Data extracted from a collection ->
▬▬▬▬▬▬

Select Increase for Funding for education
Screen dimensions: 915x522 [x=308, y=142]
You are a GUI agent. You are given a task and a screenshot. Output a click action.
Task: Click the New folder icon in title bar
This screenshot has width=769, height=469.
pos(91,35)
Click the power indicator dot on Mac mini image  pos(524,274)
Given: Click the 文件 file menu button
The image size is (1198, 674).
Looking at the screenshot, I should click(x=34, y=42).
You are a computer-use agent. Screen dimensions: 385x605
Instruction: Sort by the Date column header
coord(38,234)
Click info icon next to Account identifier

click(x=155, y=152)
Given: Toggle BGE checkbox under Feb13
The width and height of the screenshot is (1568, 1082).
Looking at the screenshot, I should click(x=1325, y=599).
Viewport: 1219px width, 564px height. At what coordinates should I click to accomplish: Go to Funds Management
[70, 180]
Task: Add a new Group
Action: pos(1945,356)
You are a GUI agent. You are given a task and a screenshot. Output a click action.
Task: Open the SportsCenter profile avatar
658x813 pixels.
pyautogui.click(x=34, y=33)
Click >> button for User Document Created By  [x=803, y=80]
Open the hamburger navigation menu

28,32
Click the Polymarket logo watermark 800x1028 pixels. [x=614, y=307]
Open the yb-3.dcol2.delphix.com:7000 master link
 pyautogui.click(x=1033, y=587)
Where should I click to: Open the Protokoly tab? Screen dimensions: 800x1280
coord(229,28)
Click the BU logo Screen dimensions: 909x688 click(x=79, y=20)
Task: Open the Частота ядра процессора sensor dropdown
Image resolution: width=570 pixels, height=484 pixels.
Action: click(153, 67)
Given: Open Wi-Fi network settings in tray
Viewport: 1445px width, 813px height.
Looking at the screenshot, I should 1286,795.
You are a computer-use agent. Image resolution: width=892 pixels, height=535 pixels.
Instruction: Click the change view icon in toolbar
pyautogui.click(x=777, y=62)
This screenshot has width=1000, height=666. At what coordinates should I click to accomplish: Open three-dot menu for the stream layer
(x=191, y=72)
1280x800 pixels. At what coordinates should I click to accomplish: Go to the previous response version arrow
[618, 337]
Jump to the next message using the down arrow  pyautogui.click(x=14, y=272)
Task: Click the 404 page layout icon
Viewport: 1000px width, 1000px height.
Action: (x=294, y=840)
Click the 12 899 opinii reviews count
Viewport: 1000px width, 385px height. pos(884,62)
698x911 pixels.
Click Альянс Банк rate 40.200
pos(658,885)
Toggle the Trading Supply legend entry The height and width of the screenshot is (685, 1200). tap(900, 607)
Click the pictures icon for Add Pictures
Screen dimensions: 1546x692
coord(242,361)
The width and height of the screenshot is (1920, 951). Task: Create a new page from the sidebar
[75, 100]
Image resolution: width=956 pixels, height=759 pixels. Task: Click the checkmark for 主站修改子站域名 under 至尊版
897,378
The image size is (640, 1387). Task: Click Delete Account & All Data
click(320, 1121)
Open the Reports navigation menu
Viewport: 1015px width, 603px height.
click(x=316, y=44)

▬▬▬▬▬▬

What is needed -> Nothing but the lines from the one containing "The width and height of the screenshot is (1920, 951)." to the end of the entries belongs in the answer, and each must match exactly.

Output of the exercise ->
The width and height of the screenshot is (1920, 951). Task: Create a new page from the sidebar
[75, 100]
Image resolution: width=956 pixels, height=759 pixels. Task: Click the checkmark for 主站修改子站域名 under 至尊版
897,378
The image size is (640, 1387). Task: Click Delete Account & All Data
click(320, 1121)
Open the Reports navigation menu
Viewport: 1015px width, 603px height.
click(x=316, y=44)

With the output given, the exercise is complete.